"Selamat, Bu Pelita. Anda telah hamil tiga Minggu. Oh iya, di mana suaminya? Saya ingin memberikan resep vitamin, dan pereda rasa mual di trimester awal."
“Ha-hamil?” ulang gelagap Pelita dengan wajah panas dingin, yang tanpa ragu diangguki oleh sang dokter.
"Benar, Bu Pelita. Ibu hamil."
Sebuah pernyataan yang memukul telak Pelita, sebagai perempuan yang baru saja menginjak usia dua puluh dua tahun.
Ia sekuat tenaga melengkungkan garis bibir yang nyaris tak terlihat, hanya demi menyadarkan dirinya, jika apa yang Pelita dengar bukanlah sebuah mimpi.
Gulungan gelombang aneh dalam perut, kian menekan keterkejutan Pelita. Apa ini yang dinamakan, morning sickness yang sering dialami ibu muda ... termasuk Pelita?
Pelita harusnya bahagia, tetapi perempuan itu justru diam-diam meremas benci pada perutnya yang masih datar.
Hamil? Lelucon apa lagi ini.
Pelita baru saja menikah, dan tak lucu jika usia perkawinan yang baru menginjak satu hari, ia telah dinyatakan hamil.
Hasil dari laboratorium buru-buru dimasukkan ke tas, saat mendengar ketukan pintu teratur dari luar, pun memecahkan keheningan antara Pelita dan sang dokter.
Pintu ruang rawat terbuka menampilkan wajah tampan Dewa, sang suami.

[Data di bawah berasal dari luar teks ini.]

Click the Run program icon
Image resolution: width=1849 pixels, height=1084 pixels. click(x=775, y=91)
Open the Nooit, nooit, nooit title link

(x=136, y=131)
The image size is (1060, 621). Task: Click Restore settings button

Dia tampak tersenyum simpul sembari menyembulkan kepala di celah pintu, hingga izin untuk masuk diberikan oleh sang dokter.
"Sayang, sudah belum? Selamat siang, Dok."
Ya Tuhan itu benar suara Dewa! Pelita menjerit dalam hati.
"Dew-Dewa ...." Pelita menjawab gelagap, sembari menoleh ke belakang.
Senyum dokter terukir lembut, dengan sedikit mengangguk pada Dewa, yang telah berdiri di samping kursi yang diduduki Pelita.
Sang dokter sedikit melirik ke arah Pelita, dia menebak keresahan yang tergambar di wajah perempuan muda di depannya, mungkin karena hamil di tengah kekacauan negeri ini.
Begitu banyak penjarahan yang terjadi di beberapa jalan, hingga tindakan anarkis membakar banyak toko.
Ini memang tidak mudah bagi pasangan pengantin muda itu, pikir sang dokter.
"Anda suami Bu Pelita?" tanya Bu Dokter pada Dewa, membuat pupil mata Pelita melebar, "ini resep obat yang harus ditebus untuk Bu Pelita." Lanjutnya, mendorong secarik kertas berisi tulisan tangan.
Tangan Dewa hendak terulur, tetapi dengan cepat Pelita mengambil sepotong kertas tersebut.
"Biar saya saja, Dok. Suami saya tidak terlalu paham tentang obat seperti ini. Terima kasih atas waktunya. Saya dan suami saya, permisi dulu. Ayo, Kak Dewa!"
"Iya, Bu. Hati-hati."
Lengan Dewa merangkul mesra bahu kecil Pelita, saat perempuan itu telah berdiri di samping sang suami.
Lelaki itu terlihat mengangguk untuk terakhir kali pada sang dokter, sebelum mereka mengayun langkah keluar, lantas beriringan berjalan di koridor rumah sakit.
"Apa hasilnya tadi? Beneran masuk angin gara-gara acara nikahan kita?" tanya Dewa dengan wajah memiring, seakan ingin menangkap ekspresi aneh di wajah sang istri sejak di perjalanan sebelum ke rumah sakit.
Pelita belum menjawab.
Ketakutan yang sudah ia sembunyikan sebelum acara pernikahan mereka, kini menjadi bomerang untuk Pelita.